*PROBLEM DETAILS*: Count the lines of the entries that contain the word "icon" and give only the number.

*RECORDS TO USE*:
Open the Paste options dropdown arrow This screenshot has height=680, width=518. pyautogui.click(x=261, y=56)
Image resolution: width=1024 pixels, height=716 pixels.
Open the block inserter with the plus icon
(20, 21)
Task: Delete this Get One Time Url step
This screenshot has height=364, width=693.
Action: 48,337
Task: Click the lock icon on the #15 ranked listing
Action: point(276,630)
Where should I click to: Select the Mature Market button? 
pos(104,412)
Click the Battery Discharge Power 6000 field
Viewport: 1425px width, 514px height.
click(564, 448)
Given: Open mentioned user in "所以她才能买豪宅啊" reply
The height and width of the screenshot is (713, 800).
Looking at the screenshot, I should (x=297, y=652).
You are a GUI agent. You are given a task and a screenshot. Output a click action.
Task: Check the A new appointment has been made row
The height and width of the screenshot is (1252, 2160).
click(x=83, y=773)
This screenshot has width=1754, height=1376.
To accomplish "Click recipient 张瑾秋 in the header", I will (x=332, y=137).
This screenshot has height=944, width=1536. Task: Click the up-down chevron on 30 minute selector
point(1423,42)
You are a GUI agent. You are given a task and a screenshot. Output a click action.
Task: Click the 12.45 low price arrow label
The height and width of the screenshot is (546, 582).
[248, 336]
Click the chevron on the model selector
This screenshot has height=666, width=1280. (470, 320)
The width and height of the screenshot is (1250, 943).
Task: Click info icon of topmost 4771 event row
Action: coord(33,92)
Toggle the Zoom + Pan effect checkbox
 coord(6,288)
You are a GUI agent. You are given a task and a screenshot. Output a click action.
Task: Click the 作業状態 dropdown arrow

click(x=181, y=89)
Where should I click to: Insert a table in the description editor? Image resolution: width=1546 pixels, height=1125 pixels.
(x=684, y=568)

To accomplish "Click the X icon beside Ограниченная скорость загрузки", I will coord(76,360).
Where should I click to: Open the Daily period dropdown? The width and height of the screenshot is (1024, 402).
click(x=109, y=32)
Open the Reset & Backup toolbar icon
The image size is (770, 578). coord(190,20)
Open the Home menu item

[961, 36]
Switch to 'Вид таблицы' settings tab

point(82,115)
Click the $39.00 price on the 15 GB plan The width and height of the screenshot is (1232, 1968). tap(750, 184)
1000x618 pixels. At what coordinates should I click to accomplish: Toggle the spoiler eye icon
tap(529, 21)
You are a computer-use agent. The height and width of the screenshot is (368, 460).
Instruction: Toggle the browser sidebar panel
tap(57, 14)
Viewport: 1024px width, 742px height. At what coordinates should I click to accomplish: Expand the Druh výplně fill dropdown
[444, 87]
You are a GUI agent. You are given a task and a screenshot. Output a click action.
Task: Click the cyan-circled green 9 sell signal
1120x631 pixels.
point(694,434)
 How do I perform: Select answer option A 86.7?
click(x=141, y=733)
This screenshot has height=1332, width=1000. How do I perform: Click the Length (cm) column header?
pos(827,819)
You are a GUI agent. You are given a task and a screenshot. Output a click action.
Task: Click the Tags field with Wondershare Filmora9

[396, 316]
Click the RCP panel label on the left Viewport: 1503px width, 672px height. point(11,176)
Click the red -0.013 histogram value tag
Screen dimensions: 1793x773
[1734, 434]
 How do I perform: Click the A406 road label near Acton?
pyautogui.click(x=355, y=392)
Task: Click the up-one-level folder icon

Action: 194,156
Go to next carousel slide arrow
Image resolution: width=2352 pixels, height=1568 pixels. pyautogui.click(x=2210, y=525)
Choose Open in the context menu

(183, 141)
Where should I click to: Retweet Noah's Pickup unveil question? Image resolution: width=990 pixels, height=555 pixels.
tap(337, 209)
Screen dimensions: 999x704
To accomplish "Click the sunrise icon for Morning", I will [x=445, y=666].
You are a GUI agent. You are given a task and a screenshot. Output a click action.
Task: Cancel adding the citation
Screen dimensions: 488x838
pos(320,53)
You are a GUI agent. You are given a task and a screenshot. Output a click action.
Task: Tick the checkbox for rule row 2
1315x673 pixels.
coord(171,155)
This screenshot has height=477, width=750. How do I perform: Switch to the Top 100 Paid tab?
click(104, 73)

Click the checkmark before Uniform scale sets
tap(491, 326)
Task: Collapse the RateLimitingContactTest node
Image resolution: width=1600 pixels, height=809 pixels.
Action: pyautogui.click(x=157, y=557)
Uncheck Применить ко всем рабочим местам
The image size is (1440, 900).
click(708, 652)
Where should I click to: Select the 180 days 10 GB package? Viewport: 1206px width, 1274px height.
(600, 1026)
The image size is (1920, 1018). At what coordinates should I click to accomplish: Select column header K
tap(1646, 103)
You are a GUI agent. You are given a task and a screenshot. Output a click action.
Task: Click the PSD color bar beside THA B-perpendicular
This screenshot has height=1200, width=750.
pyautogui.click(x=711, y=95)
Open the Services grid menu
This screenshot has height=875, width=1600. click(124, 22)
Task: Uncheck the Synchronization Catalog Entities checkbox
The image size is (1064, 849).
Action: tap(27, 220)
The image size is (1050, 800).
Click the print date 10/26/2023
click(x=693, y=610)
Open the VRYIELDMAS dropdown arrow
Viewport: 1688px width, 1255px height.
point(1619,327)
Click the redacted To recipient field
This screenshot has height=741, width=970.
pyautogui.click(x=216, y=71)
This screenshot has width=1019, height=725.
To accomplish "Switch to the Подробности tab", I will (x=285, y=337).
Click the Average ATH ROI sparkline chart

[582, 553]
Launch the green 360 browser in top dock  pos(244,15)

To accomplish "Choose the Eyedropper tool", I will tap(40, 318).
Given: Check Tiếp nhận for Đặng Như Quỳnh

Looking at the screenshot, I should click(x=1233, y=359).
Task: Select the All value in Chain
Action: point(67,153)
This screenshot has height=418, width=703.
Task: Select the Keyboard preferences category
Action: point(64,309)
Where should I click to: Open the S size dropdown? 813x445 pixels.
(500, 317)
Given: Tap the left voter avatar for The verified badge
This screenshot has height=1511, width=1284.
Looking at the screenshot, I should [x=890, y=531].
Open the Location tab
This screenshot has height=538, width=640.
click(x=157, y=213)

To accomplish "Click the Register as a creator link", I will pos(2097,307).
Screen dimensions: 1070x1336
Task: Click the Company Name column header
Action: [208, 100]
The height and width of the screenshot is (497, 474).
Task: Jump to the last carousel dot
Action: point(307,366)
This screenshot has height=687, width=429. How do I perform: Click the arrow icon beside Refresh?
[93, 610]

*RESPONSE BELOW*: 9